Top of Listed entries

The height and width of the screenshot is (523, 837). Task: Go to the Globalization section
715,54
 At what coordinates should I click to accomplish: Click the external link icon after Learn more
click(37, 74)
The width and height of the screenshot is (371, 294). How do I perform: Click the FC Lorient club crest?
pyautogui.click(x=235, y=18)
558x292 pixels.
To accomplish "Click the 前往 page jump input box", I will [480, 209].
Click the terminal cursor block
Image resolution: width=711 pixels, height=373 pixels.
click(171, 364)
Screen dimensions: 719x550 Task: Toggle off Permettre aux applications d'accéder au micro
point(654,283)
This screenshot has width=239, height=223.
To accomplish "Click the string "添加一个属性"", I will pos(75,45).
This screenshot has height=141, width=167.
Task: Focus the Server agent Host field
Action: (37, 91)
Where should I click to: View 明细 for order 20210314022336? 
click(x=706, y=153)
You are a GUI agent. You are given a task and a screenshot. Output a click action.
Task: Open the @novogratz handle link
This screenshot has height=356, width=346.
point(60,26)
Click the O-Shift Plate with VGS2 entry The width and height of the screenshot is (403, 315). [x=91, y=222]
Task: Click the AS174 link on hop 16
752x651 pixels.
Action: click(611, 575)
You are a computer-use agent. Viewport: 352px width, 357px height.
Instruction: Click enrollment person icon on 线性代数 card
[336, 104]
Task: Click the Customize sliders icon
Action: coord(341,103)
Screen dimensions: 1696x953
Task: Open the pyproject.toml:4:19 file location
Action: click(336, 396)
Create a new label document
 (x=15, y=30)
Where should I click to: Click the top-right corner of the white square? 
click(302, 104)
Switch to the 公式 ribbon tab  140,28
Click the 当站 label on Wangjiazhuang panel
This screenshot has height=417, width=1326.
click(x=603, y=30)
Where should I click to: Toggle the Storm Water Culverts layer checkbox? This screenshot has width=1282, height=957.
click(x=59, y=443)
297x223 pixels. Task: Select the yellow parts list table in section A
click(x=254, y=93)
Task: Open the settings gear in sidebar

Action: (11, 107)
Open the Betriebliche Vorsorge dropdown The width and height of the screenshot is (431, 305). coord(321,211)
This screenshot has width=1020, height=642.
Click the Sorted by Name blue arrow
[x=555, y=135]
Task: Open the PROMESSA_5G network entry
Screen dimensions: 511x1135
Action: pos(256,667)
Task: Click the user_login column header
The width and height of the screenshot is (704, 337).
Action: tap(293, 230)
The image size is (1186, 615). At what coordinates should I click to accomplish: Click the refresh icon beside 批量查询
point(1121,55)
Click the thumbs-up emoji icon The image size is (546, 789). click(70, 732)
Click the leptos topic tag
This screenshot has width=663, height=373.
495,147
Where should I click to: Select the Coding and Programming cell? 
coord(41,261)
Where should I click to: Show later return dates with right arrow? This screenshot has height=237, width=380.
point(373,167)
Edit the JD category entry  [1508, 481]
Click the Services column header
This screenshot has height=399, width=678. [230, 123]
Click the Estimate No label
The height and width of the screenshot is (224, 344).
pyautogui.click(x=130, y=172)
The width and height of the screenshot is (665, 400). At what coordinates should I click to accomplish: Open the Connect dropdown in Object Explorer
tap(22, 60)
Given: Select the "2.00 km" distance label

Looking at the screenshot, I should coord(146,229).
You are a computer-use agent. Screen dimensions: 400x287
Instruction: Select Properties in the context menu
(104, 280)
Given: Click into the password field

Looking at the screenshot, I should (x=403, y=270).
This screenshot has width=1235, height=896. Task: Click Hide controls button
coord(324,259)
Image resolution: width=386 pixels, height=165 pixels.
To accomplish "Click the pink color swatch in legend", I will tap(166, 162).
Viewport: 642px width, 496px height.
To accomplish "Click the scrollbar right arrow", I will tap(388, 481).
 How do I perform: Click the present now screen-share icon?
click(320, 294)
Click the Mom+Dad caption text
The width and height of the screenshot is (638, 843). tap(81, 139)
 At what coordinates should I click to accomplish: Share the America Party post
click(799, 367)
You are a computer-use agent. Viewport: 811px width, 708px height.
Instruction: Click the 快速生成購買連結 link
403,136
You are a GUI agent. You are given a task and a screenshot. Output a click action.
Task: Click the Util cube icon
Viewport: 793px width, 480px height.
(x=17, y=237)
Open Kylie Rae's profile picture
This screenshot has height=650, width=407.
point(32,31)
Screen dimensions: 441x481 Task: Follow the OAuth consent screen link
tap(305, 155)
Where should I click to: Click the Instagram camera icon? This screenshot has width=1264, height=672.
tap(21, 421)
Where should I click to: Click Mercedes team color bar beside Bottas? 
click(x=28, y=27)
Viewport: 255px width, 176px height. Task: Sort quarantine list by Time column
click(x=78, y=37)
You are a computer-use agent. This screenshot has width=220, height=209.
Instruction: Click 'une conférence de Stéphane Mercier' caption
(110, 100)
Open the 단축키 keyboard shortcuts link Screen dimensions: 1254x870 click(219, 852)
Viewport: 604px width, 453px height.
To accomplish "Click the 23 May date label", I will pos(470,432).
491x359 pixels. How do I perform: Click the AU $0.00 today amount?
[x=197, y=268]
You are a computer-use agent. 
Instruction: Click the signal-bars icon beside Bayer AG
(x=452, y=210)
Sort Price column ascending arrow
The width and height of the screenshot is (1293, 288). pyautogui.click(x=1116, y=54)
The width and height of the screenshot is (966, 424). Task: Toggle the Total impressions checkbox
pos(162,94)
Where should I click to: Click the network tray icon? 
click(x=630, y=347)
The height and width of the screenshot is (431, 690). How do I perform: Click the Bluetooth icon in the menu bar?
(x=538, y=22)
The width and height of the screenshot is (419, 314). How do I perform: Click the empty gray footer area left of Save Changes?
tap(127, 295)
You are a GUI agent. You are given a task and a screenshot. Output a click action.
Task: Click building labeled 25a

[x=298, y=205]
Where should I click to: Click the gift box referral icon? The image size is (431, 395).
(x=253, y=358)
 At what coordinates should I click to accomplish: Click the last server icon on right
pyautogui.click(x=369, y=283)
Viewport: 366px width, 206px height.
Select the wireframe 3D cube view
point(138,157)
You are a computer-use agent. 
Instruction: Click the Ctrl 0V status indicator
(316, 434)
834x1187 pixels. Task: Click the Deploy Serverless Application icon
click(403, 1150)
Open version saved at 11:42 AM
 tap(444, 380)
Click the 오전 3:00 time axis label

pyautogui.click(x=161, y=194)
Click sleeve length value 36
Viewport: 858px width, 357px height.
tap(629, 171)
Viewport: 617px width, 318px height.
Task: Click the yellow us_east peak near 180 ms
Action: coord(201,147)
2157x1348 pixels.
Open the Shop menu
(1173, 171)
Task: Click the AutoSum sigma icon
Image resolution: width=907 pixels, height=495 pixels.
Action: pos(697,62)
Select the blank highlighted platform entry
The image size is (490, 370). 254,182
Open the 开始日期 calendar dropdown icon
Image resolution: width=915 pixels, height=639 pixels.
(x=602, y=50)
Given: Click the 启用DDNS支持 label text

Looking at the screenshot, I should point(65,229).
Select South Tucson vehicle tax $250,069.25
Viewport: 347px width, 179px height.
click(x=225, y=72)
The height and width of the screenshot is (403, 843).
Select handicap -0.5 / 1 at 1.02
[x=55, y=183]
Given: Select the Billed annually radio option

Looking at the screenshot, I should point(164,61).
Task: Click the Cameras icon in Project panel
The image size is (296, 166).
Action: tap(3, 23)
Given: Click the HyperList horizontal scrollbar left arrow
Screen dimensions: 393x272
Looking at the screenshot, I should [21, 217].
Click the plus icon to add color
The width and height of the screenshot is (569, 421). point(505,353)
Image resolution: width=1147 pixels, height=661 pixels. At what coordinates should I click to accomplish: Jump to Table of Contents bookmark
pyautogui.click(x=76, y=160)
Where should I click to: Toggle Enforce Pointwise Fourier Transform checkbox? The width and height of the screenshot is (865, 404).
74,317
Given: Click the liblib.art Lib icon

Bottom of Listed entries

Aim of the exercise:
Find the word "computer" in the records and pull out each line that has it.

Answer to the exercise:
You are a computer-use agent. Viewport: 352px width, 357px height.
You are a computer-use agent. Screen dimensions: 400x287
You are a computer-use agent. Viewport: 811px width, 708px height.
You are a computer-use agent. This screenshot has width=220, height=209.
You are a computer-use agent. 
You are a computer-use agent. 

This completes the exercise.